§ WORK TO COMPLETE:
Reproduce word for word every line from the one containing "Given: Click the font name text field" to the final line of the data below; omit the pictures.

§ DATASET CONTENT:
▶

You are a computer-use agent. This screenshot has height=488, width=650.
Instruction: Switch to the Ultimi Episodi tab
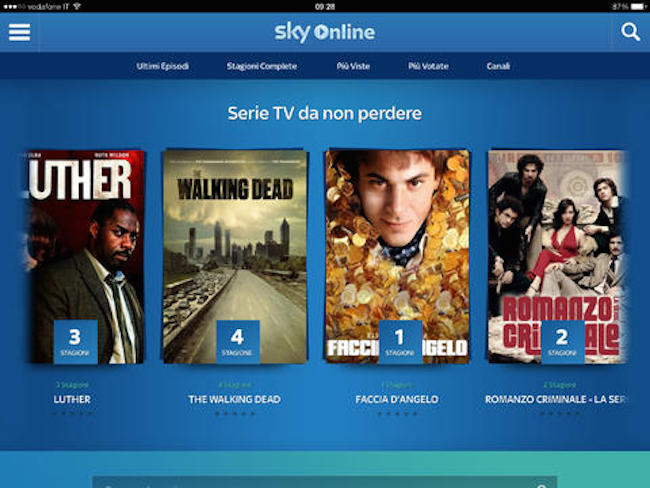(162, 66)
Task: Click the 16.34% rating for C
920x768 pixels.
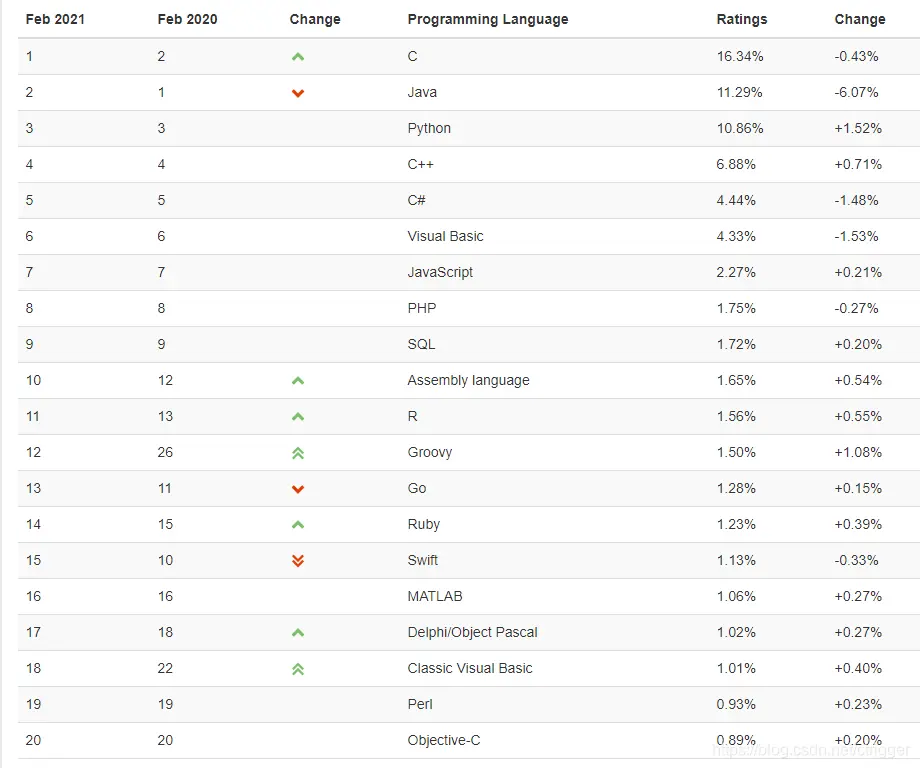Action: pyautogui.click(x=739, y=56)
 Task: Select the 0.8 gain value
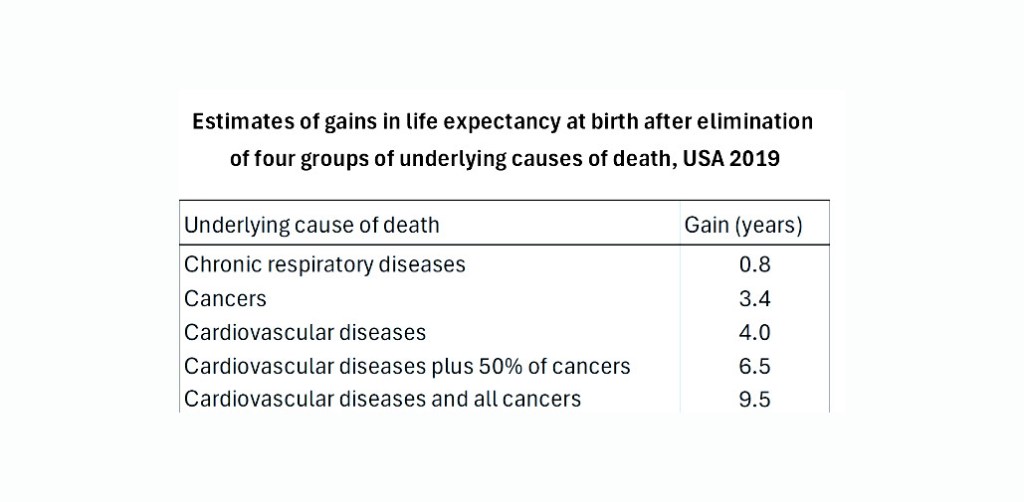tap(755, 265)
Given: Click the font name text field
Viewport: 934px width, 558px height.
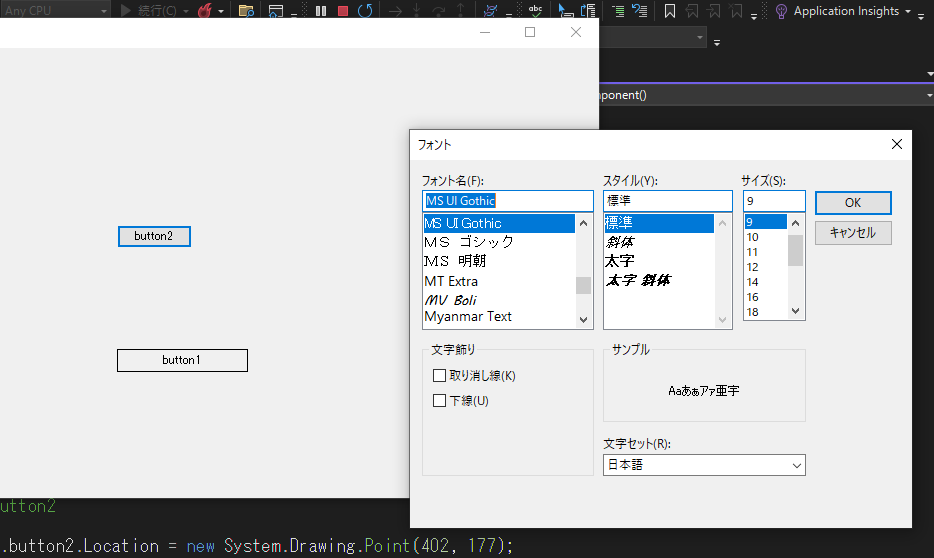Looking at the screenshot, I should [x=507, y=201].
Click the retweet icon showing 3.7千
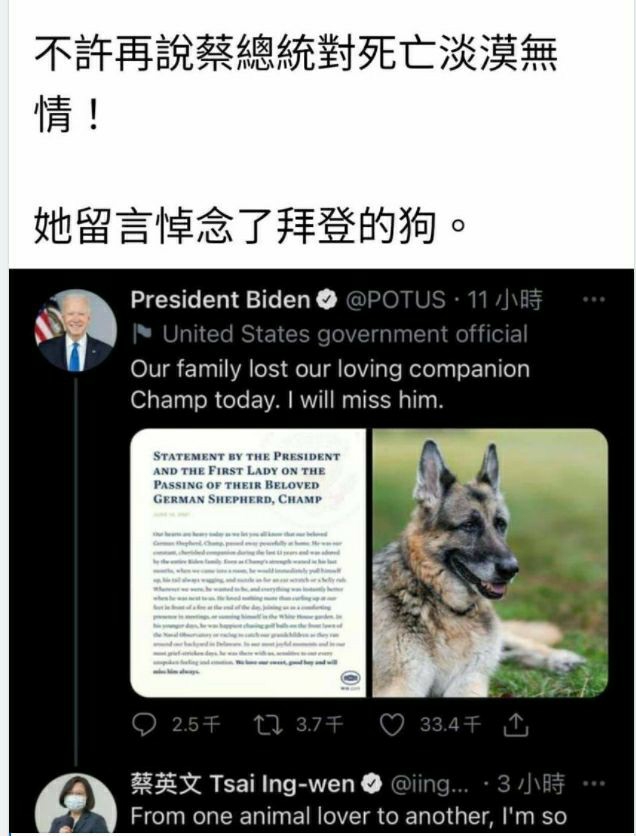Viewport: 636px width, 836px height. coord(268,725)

◀

§ SOLUTION TO THE EXERCISE:
Given: Click the font name text field
Viewport: 934px width, 558px height.
Looking at the screenshot, I should [x=507, y=201].
Click the retweet icon showing 3.7千
Viewport: 636px width, 836px height. coord(268,725)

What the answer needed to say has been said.